**SUPPLIED DATA**
== == ==
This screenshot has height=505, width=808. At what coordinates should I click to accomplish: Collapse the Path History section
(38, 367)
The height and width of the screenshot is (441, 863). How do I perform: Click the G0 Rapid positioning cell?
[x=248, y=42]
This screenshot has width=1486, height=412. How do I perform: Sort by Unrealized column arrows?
== == ==
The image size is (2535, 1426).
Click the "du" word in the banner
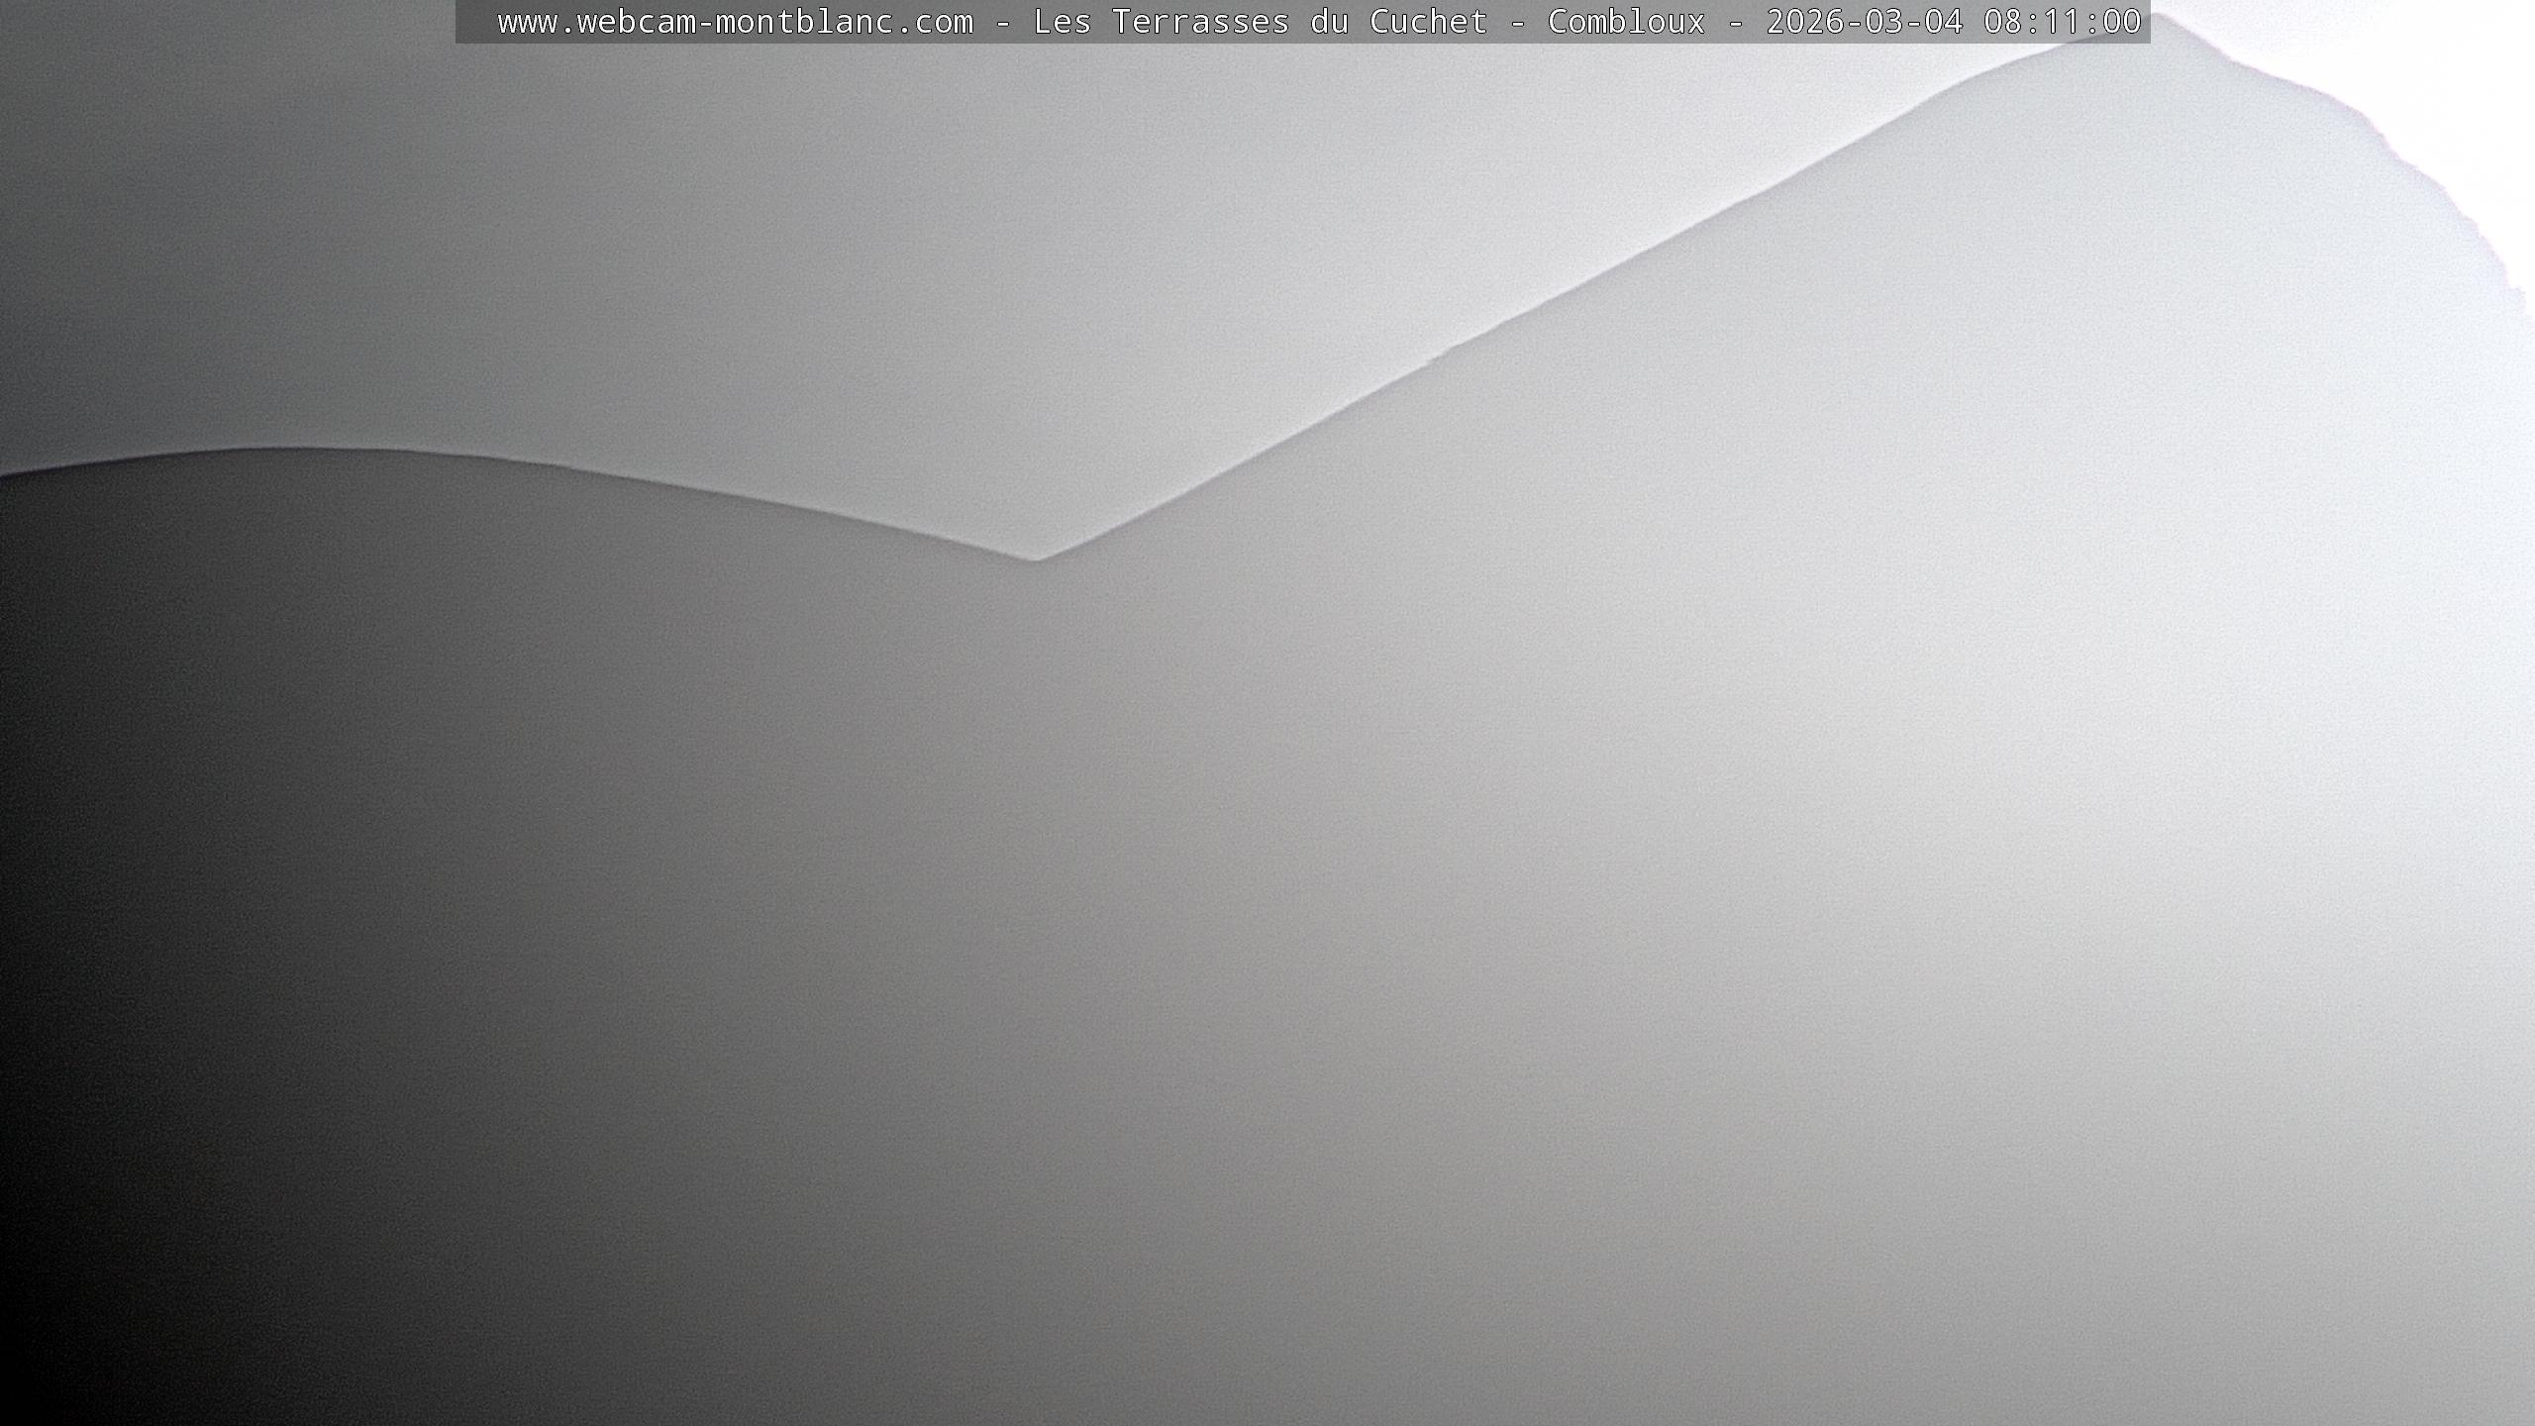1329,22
== == ==
**STATED PROBLEM**
Recast the item lines as a Markdown table with the columns Row and Line text. Begin at the line containing "This screenshot has height=505, width=808." and continue through the line containing "This screenshot has width=1486, height=412.", leaving out any blank lines.

**WORKED SOLUTION**
| Row | Line text |
|---|---|
| 1 | This screenshot has height=505, width=808. At what coordinates should I click to accomplish: Collapse the Path History section |
| 2 | (38, 367) |
| 3 | The height and width of the screenshot is (441, 863). How do I perform: Click the G0 Rapid positioning cell? |
| 4 | [x=248, y=42] |
| 5 | This screenshot has width=1486, height=412. How do I perform: Sort by Unrealized column arrows? |